The problem is that, in order to be interesting, our reactions must be genuine. They need not necessarily be sincere, but they must be formulated in the moment, live, as a direct result of what we are watching. The moment that our ‘reaction’ becomes a pre-meditated action, Audience has failed. To survive, it needs to anticipate our expectations. Adapt or die, basically.


Audience begins by recounting the ‘rules’ audiences ought to obey – no talking, try not to cough too loudly, sleeping is allowed etc – before immediately breaking them. We’re told we always have a choice. With a camera filming us throughout, the piece attempts to push us into action (or inaction) in various ways: parading our clothes, displaying our possessions and making assumptions about us. We’re mocked, goaded, manipulated, reduced, belittled, used and abused.


On the night i saw it, one male audience member pre-empted its abuse, leaping to the defence of the girl being rounded on (rumoured to be a plant by this point) before she even had cause to squirm.


From the stage, an actor singles her out for particularly rough treatment, telling her she’s ugly and unlovable, promising to stop as and when she opens her legs. The second the camera alights on her, our sanctimonious hero hops in front to protect the damsel not yet in distress. Coming so early, the company were left stumped with no alternative tactic to hand and the moment so dampened, our response became so irrelevant, that I had no qualms about taking £30 to start a chant: “Spread your legs. Spread your legs.” At that point, the money was the only thing with the same value outside the auditorium as in.


If we allow this particular section its provocative intention, however, as it must have originally worked, Ontroerend Goed have a win-win situation. If we act against them, they can point to the pretence; if not, to the reality. Heads they win, tails we lose.

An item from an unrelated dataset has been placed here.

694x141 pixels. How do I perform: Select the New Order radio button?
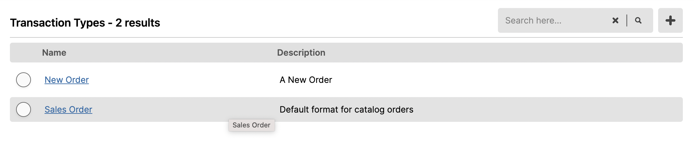coord(24,80)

This is the crux of Audience and, while it might seem improper to strait-jacket an unsuspecting audience, it breaks no previous pact and remains perfectly legitimate. Audiences, after all, are prone to manipulation, whether by those in front of them or leading from within. We still have free will as individuals, but that must be tempered by the power of herd mentality. To act in public, to stand against the tide, takes more than to do so privately. It’s a point bludgeoned by a final montage of archive footage that shows us Nazi rallies and Beatlemaniacs. By opting for the obvious, Ontroerend Goed cheapen the whole.


All that said, Audience shouldn’t be exhaustively defined according to its most seemingly controversial moment. Undoubtedly it succeeds in throwing up ideas – some familiar, some original – about user-generated content and reality television, about the commercial exchange at theatre’s heart, about the need to form audiences, as well as the dangers, and about Pavlovian response, individuality, and inertia.


The camera is key here, for it instantly puts us on edge, self-conscious. Footage of our entrances, filmed secretly, shows us unguarded: a man pops his ticket in his mouth as searches for his seat, another comes mighty close to picking his nose. When the camera appears, however, everything changes. Hands that appear on screen flicker fingers as if confirming ownership. Tight-lipped smiles spread across faces. Heart-rates increase and, by the time we’re shown in wide-shot, we look like a model audience, the sort you see sat upright on Jeremy Kyle, behaving exactly as expected. We conform, performing the role of ‘audience’ and, in doing so, we become a simulacrum.


In which case, perhaps there was never a real audience in the first place.